Summary: This sermon series looks at the apostles of Jesus; this particular sermon focuses on Peter.
The Apostle Peter
July 11th, 2010
If you’ve ever gone into a fancy church you’ve probably seen pictures or statues of the Apostles. Growing up in Germany there were beautiful cathedrals all over the place: you couldn’t throw a rock without hitting a huge, ancient church (though you would get in some big trouble if you did). In those churches you could see the Apostles depicted in beautiful stained glass windows, ornate pictures, and in statues placed upon fancy pedestals. The apostles seem larger than life and make them seem like something bigger and better than an ordinary person. The church has done a disservice by portraying these men this way, like they were some kind of spiritual superheroes who were holier than the rest of us mere humans when this is not the case at all. The Apostles were great men and they did amazing things and we should be grateful to them. But we have to be careful not to lose sight of the fact that they were ordinary people like you and me. When Jesus found them they were not the smartest, the holiest, the most faithful, or even the most obedient. They were not wealthy, powerful, or educated. They were just regular guys who were transformed by the hand of Jesus to be used in powerful ways. They kind of remind me of those homes you see on Extreme Home Makeover. If you tune into the end of the show and see the way the house looks you might be impressed, but you are always MUCH more impressed when you see the “before” shot and see what the house looked like when they got there. The amazing things that the Apostles did are so much more amazing when you see what they were like BEFORE Jesus got hold of them.

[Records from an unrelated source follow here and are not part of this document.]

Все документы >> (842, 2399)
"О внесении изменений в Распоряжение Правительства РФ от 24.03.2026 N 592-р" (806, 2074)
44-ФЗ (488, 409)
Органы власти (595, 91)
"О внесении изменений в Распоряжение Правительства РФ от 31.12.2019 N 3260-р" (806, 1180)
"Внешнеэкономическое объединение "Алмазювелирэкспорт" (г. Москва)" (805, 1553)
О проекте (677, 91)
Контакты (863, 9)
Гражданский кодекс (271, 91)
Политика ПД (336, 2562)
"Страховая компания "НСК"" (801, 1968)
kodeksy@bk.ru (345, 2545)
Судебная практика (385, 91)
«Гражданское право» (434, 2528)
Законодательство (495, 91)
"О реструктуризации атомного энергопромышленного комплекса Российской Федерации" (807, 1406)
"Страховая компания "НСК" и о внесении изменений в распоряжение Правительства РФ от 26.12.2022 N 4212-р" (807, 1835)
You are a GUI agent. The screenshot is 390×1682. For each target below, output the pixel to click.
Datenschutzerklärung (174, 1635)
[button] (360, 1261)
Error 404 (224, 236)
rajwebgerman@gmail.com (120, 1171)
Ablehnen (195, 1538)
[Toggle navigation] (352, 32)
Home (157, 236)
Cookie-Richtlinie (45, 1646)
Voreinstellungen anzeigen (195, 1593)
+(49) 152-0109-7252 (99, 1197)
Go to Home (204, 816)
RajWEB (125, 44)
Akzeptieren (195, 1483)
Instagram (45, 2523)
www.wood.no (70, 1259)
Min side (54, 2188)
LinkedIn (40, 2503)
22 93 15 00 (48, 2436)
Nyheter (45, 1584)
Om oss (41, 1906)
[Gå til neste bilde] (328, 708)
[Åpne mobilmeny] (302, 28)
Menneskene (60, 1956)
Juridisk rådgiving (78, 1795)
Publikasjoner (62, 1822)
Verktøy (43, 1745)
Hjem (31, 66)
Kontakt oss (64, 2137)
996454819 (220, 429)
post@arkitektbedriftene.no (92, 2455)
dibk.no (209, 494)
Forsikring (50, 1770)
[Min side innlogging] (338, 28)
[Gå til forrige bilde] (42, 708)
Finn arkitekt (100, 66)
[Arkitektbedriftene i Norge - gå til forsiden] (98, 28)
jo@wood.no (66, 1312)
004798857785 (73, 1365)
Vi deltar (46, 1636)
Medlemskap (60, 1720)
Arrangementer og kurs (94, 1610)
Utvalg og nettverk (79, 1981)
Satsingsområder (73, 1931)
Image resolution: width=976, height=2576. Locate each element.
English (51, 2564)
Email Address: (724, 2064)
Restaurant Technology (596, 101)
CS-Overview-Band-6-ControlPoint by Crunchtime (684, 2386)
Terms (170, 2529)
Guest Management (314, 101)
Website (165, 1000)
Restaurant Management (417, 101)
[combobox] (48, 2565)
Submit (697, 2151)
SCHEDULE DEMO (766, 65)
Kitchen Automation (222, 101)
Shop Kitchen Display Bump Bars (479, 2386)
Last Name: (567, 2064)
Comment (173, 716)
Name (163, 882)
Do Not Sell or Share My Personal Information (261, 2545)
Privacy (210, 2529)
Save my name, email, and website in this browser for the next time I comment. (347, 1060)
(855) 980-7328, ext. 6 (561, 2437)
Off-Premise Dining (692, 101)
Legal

Simon Peter is the perfect example of this point. Today I’m going to be talking about Simon Peter who was, in many ways, the first Apostle. Matthew 10:2 says Matthew 10:2 (ESV) 2 The names of the twelve apostles are these: first, Simon, who is called Peter, and Andrew his brother; James the son of Zebedee, and John his brother; Notice that Matthew says, “first, Simon, who is called Peter”. That doesn’t just mean that Peter was the first apostle called or that he was just the first in the list: he was first in the sense that he was a natural leader among the apostles. Even a quick read through the Gospels will show that he was “first” in a number of ways. In all of the lists of Apostles Peter is always mentioned first, for a reason. He was not just among the 12 chosen to be Apostles but first among those 12. He is usually right by Jesus’ side in all the events of the Gospel, including some of the most private events like when Jesus was transfigured on the mountain, when he was praying for strength the night before he was crucified and when Jesus was being tried by the high priest. His name is mentioned more than any other in the Gospels other than Jesus. He was usually the first to react: the first to get out of the boat, the first to grab a sword, the first to answer Jesus, the first to question Jesus. He was the boldest to confess Jesus as Lord and was the most insistent that he would never deny or desert Jesus, yet he was also the one who denied Jesus the most publically. Jesus praised him more than any of the other apostles but he was also the one that Jesus called Satan at one point. He was the only Apostle brave enough and silly enough to correct Jesus and he was also the one who was the most harshly denounced by Jesus. He went on to become not just the first Apostle in the Gospels but the first Apostle in the early church. It was Peter who delivered the first Christian sermon which led to over 3,000 people getting baptized. Peter was the apostle who led the first Gentile to Christ, a man named Cornelius. Peter was a bold preacher in the early church and the leader of the church at first. In fact, the first 12 chapters of Acts focus predominantly on Peter before the emphasis shifts to Paul.